New Insights Of Cancer DNA Methylation By Studies Of Pre-Leukemic Stem Cells In A Mouse Model Of T-Cell Acute Lymphoblastic Leukemia

Feng Yan⁰, David J. Curtis⁰, Francine E. Garrett-Bakelman¹, Nicholas C. Wong⁰, Pieter Van Vlierberghe²
(0) Monash University
(1) University of Virginia
(2) Ghent University

Find me on Wed Nov 25th, 1:30-2:50pm AEDT in Remo, table 54

Abstract
The role of DNA methylation in the initiation and clonal evolution of cancer remains poorly understood, in part due to lack of studies of the early pre-malignant state. Recent studies showed that variably methylated regions are associated with multiple cancers, but how it regulates gene expression remains unknown due to sample heterogeneity. To address this, we have analysed three stages of leukemogenesis using a Lmo2 transgenic mouse model of T-cell acute lymphoblastic leukemia (T-ALL). FACS purified pre-leukemic stem cells (Pre-LSCs), LSCs, bulk T-ALL and wild-type controls were profiled with enhanced reduced representation bisulfite sequencing (ERRBS) for DNA methylation and RNA-seq for gene expression.

Hierarchical clustering for DNA methylation showed the greatest change occurred between pre-LSCs to LSCs. Hypermethylation predominated in pre-LSCs and LSCs, with hypomethylation predominantly in T-ALL. The genomic location of differentially methylations cytosines (DMCs, compared with earlier stages) in pre-LSCs and LSCs were distinct. In pre-LSCs, DMCs occurred most frequently in CpG Open Seas and ChIP-Atlas analysis showed enrichment for histone marks of active enhancers (H3K27Ac/H3K4me2), the demethylase Kdm1a and the transcription factor RUNX1. In contrast, DMCs in LSCs were more typical of those reported in multiple cancers and ageing, which were most frequently seen at GpG islands and ChIP-Atlas analysis of these sites identified enrichment for the repressive H3K27me3 and activating H3K4me2 modifications. Finally, the transition from LSCs to T-ALL saw new regions of hypomethylated DMCs in CpG open sea.

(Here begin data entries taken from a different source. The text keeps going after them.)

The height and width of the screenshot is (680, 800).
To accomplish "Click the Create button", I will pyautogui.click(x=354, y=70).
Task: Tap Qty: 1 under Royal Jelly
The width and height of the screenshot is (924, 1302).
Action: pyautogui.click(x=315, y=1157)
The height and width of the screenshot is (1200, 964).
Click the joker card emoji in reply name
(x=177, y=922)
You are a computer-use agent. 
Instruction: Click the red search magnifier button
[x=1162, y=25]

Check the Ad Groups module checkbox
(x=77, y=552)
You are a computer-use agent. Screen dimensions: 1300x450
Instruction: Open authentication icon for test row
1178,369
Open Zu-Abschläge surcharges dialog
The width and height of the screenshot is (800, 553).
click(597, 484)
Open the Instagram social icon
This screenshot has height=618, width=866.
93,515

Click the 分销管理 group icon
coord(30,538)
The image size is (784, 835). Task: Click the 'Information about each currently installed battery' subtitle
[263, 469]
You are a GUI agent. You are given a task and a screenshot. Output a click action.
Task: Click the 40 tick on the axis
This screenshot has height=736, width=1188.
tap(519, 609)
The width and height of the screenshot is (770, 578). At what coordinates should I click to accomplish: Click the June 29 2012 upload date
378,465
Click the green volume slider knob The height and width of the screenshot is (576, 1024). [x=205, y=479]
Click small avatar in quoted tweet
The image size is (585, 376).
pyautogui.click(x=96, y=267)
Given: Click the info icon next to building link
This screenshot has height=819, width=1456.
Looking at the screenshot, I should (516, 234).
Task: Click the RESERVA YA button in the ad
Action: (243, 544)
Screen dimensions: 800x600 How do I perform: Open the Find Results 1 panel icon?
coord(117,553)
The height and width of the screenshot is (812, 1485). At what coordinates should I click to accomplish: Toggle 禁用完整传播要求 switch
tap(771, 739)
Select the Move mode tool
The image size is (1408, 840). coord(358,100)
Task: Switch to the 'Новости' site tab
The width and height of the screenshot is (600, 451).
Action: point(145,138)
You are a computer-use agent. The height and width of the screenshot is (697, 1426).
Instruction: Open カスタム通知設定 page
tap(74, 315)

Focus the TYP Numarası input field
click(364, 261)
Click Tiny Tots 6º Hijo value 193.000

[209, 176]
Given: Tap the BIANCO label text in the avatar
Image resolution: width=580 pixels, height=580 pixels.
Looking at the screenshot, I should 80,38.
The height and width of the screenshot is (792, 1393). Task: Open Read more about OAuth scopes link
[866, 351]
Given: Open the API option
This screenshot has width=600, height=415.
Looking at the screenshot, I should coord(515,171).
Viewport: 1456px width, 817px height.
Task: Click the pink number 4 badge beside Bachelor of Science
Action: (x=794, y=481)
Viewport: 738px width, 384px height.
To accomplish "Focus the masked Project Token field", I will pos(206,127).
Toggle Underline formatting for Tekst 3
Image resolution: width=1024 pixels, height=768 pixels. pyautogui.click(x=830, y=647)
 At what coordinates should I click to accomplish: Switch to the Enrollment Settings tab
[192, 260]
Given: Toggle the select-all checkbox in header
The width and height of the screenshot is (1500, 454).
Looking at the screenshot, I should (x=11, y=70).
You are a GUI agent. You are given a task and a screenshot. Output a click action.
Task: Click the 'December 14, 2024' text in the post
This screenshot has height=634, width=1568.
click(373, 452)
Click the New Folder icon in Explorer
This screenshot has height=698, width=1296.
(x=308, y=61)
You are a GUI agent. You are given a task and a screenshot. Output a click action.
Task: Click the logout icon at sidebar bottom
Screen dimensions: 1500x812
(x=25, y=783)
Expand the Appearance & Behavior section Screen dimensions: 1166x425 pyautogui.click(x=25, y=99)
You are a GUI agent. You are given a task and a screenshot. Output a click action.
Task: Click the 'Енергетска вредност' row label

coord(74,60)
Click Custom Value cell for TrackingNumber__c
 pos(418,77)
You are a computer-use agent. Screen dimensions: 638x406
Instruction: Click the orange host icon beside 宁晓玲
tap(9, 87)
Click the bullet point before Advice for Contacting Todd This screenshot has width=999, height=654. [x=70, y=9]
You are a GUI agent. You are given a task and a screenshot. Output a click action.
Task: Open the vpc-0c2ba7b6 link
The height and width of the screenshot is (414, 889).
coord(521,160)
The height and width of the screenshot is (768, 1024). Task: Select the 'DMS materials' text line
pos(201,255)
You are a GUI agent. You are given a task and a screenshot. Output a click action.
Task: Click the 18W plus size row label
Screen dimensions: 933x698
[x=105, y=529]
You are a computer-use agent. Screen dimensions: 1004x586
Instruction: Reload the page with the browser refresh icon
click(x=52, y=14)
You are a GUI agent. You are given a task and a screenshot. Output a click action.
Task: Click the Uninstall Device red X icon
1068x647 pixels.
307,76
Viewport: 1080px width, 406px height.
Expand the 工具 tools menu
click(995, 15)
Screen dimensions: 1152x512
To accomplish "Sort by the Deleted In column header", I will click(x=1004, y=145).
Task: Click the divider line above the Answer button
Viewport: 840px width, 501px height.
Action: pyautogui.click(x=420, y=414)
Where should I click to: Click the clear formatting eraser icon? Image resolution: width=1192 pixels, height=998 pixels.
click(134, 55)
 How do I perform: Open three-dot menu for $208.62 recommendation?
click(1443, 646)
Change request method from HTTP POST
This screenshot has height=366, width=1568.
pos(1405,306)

Integrative analysis of ERRBS and RNA-seq data showed that the differentially methylated regions (DMRs) in pre-LSCs were not associated with altered gene expression. However, hypermethylated promoter DMRs of LSCs were correlated with down regulation of 201 genes, including multiple transcription factors, growth factors and signal transduction molecules. Although these genes were lowly expressed in wild-type and pre-LSCs compared to background genes, they were further down regulated in LSCs.

Because pre-LSCs are the earliest stage of TALL development, we asked whether there are already changes of methylation at a clonal level. We calculated an epi-polymorphism score, measured by the heterogeneity of 4 adjacent CpG sites (epialleles). The epi-polymorphism increased in pre-LSCs and further in LSCs but decreased in T-ALL. Most differentially heterogenous epialleles (DHE) did not overlap with DMRs at the same stage, but half of all DHEs in pre-LSCs was sites of DMRs in LSCs, suggesting that heterogeneity of DNA methylation is a pre-seeding event. Pathways analysis of LSC-specific DHEs showed enrichment for Wnt signaling and pluripotency pathways, exemplified by Wnt3a and Wnt10a.

In conclusion, we have used mouse model of T-ALL to describe the DNA methylation and associated gene expression changes in leukemic stem cells during leukemogenesis. We show for the first time that the well-recognised promoter hypermethylation at bivalently marked sites is preceded by clonal heterogeneity and hypermethylation of Open Seas at active enhancer regions. We propose that these early changes establish a platform for clonal selection of gene expression changes that promote leukemogenesis. Further study of these early changes will provide new insights into the mechanism and role of DNA methylation in cancer development.